Happy Birthday, Captain Grigsby

This story, reported in the January 3, 1907 Skidmore New Era, brings us birthday wishes for Captain John Grigsby and gives us a bonus – a glimpse into the memories of a few early Skidmore settlers, including W. L. Ruddell, Bruce Walker, and Samuel Bender.

Celebrate 80th Birthday

Nobody under three-score years of age was considered as anybody at a birthday celebration held December 16 at the F. C. Barber home, five miles northwest of Skidmore.

Notwithstanding this age limitation, however, a number of the guests were able to qualify as people of much importance, and these speedily set about telling of things which used to occur in Nodaway county before the most of the other persons present had arrived in the world.  Among the aged ones were W. N. Ruddell, Samuel Bender and Bruce Walker and their wives.

The birthday celebration was in honor of Captain John Griggsby, the day being the 80th anniversary of his birth.

Dinner was served to all the guests by the Barbers and it was during the meal that the old time recollections were served between courses of turkey and other kindred dishes.  Despite their years the old settlers were felt to be as able to give a good account of themselves at the table as were their more youthful friends, and the heartiness with which each partook of the meal was the subject of much joking by the others.

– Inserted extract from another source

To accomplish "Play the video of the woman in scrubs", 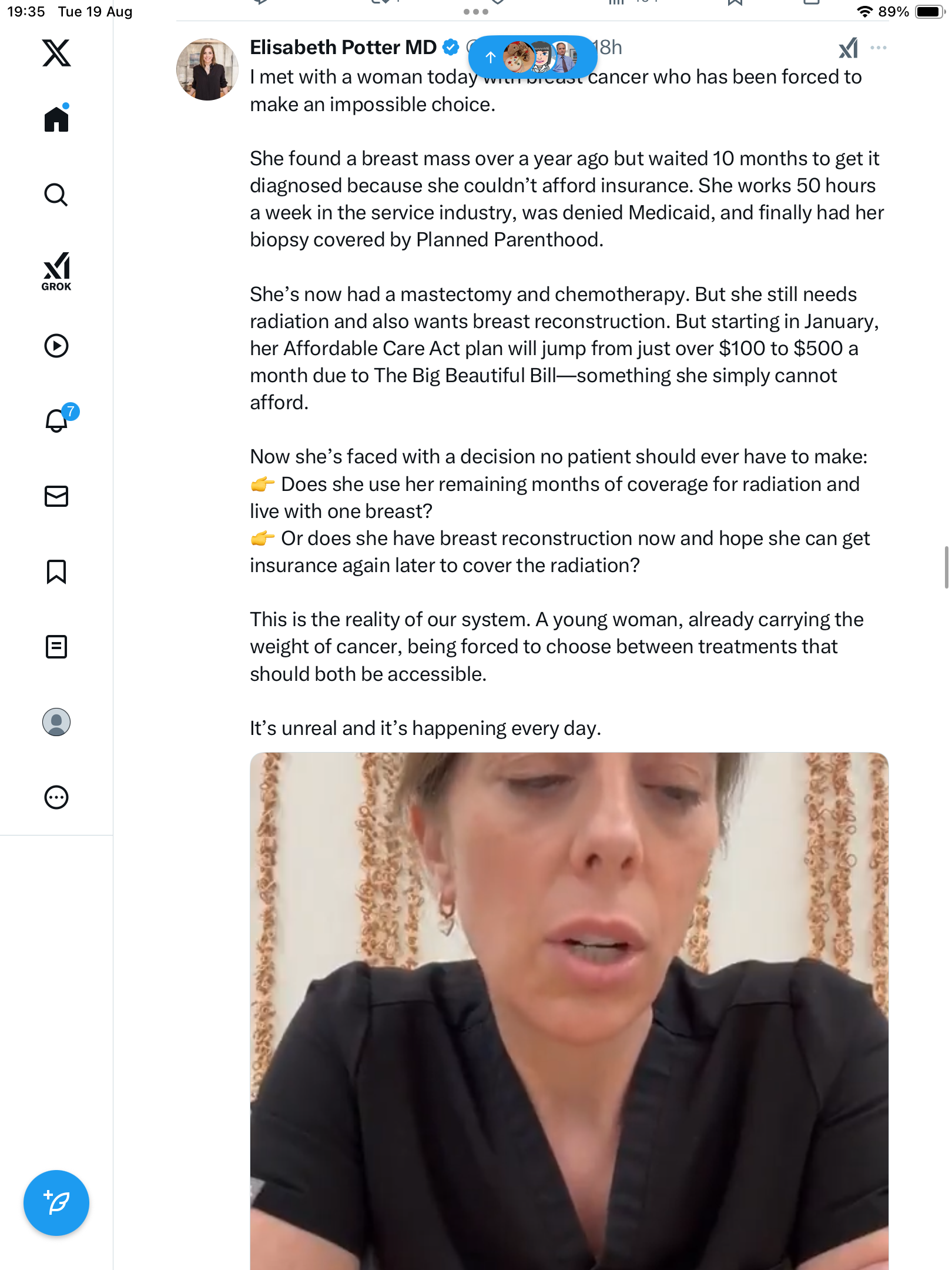I will pos(569,1011).
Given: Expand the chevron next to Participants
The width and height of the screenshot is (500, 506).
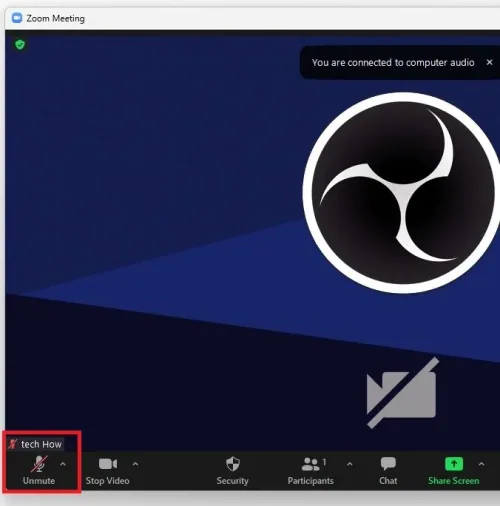Looking at the screenshot, I should [350, 464].
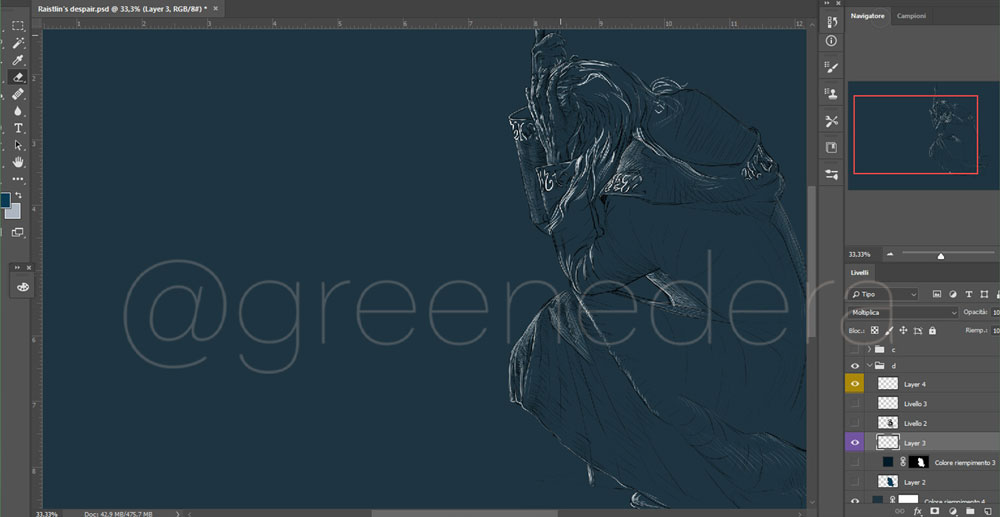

Captain Griggsby and his wife first arrived in Nodaway county from Bladinsville, Ill. in the fall of 1858.  They went back to Illinois that year, but the following spring returned here, being accompanied this time by a number of relatives.

A log hut was built by the captain within 100 yards of where his home now stands, and where he has lived ever since.  The prairie was unbroken by a plow at that time.

In 1860 Captain Griggsby bought coal at Rustleville, now known as Quitman, and hauled it to Forest City, which at that time was a good sized town.  The coal was dug from the sides of the bluffs along the river, the veins cropping out and being mixed with much stone.  At Forest City the coal was traded for crockery and this the captain later traded to people near Amity for whatever they had to offer.

It was necessary in crossing the Nodaway river on the trip, for him to go to Quitman and take a ferry.  Afterward he and another man established a ferry at a point near where Skidmore now stands.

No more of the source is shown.